See the Structure of Things
Someone recently came up to me and said, “I know exactly how you blog!” He then laid out exactly how I blog. I smiled, because it’s not exactly rocket science, but no one’s ever given me a point-by-point (including the nuances) explanation of it back to me. He saw the structure under what I do, and he realized he knew how to emulate it. A few days later I went by his blog, and he’s taking what I know how to do to new levels. Good on ya, person-I-won’t-name. You have learned how to absorb, emulate, and innovate.
Seeing the model we created for Third Tribe Marketing gave me the structure I needed to build Human Business Works, only with some new innovations in place. I love what we do on Third Tribe. I also wanted to make a different kind of membership community experience for some other verticals, so I learned by understanding the structure, and then adapted.

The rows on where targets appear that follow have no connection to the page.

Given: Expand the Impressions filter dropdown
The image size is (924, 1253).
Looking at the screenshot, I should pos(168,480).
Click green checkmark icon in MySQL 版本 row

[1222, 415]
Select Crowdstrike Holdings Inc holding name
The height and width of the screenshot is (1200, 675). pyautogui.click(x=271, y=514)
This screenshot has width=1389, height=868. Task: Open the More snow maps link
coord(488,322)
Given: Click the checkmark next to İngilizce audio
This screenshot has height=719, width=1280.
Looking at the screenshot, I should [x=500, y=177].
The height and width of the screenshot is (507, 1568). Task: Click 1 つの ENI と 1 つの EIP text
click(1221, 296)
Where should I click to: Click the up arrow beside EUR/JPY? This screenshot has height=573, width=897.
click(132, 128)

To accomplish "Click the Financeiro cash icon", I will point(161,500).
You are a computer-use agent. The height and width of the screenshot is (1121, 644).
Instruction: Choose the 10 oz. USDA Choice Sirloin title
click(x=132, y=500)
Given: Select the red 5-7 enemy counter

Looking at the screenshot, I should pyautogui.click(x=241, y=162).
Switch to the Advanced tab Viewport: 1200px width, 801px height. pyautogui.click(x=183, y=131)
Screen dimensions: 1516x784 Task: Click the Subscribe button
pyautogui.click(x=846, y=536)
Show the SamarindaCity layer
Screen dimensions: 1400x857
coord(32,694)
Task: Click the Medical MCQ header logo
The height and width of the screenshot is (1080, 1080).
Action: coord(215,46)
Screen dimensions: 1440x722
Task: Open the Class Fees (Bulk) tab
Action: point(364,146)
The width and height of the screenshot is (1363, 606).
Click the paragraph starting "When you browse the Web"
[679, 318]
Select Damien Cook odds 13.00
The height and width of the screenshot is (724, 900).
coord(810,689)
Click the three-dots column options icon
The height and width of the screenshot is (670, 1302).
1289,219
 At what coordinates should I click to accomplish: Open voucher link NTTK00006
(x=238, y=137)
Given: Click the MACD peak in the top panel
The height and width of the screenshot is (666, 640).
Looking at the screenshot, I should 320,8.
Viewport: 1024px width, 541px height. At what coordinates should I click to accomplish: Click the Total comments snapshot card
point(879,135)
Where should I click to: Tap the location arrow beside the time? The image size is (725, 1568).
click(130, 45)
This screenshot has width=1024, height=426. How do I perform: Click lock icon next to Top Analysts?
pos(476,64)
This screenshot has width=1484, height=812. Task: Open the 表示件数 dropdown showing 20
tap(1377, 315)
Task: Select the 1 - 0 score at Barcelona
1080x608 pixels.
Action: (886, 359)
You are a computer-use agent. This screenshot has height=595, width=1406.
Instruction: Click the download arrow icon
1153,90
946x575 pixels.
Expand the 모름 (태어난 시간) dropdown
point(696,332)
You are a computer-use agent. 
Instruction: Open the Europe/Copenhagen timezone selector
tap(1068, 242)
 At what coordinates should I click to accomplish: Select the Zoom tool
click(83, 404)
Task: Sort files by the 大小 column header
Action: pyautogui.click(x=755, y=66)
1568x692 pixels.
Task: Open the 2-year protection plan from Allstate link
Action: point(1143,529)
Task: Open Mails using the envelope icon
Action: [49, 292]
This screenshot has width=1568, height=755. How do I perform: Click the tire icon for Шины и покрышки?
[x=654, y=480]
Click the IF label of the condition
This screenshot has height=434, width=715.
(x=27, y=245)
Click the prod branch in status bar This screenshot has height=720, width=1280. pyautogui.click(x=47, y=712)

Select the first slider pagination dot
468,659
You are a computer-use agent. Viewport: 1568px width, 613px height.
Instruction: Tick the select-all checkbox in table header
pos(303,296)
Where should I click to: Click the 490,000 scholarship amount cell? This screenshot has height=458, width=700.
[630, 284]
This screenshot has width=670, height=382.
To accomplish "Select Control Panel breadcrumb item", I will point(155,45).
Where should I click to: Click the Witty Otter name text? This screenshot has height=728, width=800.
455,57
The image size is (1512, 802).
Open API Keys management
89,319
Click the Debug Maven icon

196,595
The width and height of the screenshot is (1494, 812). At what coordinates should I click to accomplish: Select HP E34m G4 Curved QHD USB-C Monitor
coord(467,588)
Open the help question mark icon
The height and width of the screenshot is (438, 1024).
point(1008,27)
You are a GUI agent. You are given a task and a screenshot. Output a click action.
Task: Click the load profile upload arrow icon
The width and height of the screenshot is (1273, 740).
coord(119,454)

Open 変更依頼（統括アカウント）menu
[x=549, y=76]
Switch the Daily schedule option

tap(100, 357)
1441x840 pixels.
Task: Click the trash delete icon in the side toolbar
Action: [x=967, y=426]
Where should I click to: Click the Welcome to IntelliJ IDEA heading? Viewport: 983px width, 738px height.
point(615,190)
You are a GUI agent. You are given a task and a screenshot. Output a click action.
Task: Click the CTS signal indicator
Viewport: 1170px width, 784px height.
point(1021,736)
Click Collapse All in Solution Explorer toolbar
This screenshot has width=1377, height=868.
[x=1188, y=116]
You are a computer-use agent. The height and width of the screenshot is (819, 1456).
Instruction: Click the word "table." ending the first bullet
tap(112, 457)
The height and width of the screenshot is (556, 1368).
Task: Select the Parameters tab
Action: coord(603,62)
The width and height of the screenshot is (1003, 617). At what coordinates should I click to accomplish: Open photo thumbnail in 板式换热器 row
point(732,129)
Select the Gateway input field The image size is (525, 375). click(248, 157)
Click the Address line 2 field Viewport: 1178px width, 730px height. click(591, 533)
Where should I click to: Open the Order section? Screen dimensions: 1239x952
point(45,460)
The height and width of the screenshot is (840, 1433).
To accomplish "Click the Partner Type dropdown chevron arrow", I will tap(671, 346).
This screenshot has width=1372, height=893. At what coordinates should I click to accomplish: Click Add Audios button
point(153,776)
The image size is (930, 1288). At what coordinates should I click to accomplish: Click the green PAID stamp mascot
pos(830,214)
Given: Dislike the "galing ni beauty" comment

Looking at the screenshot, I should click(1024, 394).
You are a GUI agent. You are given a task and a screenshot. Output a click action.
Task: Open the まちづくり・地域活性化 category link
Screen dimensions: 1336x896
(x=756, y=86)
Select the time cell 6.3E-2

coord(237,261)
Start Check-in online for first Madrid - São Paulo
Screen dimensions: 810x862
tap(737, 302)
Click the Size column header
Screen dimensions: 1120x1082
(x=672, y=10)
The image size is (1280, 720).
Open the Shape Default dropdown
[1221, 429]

Understand Which Part to Emulate
Sometimes people think they have the kernel of an idea figured out, but they latch onto the wrong part. Often, the “wrong part” is whatever is flashy or obvious or directly observable. Most times, the part of the idea that you can’t immediately see is the golden part.
For example, let’s look at iPhone and iPod. The gold is in the distribution model of the app store. The simplicity of buying is one thing to emulate. The system of having buyers willingly install a “storefront” on their devices so that they can impulse buy is another. (B2B people have learned this with Salesforce and the Appforce project, for instance). How could you emulate that mindset and methodology?
Knowing which part is the gold.
Emulate, Not Copy Outright
Just to be clear, I don’t mean “steal and copy.” I think that there are plenty of people who rip people off outright. Sometimes, it’s that whole “imitation is the sincerest form of flattery” line, and other times, it’s just plain jerky. Emulation is the art of extrapolating the parts of someone’s idea that make sense to adapt and adopt, but not copying it outright. Make sense?
Quite simply, if you don’t add anything new, then you’re an “also-ran” and you’re not really adding to the potential excellence your product or service or idea can have. Don’t make another app store. Make an app store that knows what people just like Dave bought, so that you can send Dave the best possible results. Don’t write a blog with five tidbits and a question at the close. Write a blog with five tidbits, a question at the close, and a powerful lead generation system built into it.
Growth and innovation is the name of the game.
Beware Feature Barnacles
In software or writing or many things, it’s amazing how many “feature barnacles” come along and muck up an otherwise good offering. How do they get there? Well, accidentally, they come from the exact process above that I’ve mentioned. You see something cool on one blog so you add it to yours. You see something cool on another blog, so you add it. You do this eleven times. Suddenly, your blog’s load time is up to 3 minutes before anyone sees any text. Is that helping anyone?
I was talking with the president of a pretty large software company (super large, let’s say). He said to me that one thing he really liked about the iPad was that it reminded him to go back and look at his own products with an eye for simplicity, that iPad apps require you to boil things down to the simple necessities. (Sounds like Rework talk, to me.) I loved this talk.
Look at your newfound ideas and see how they integrate. And then trim where appropriate. That’s another whole art altogether.
So, who do you want to emulate? Where are you finding your new ideas to absorb? And how have you innovated on them?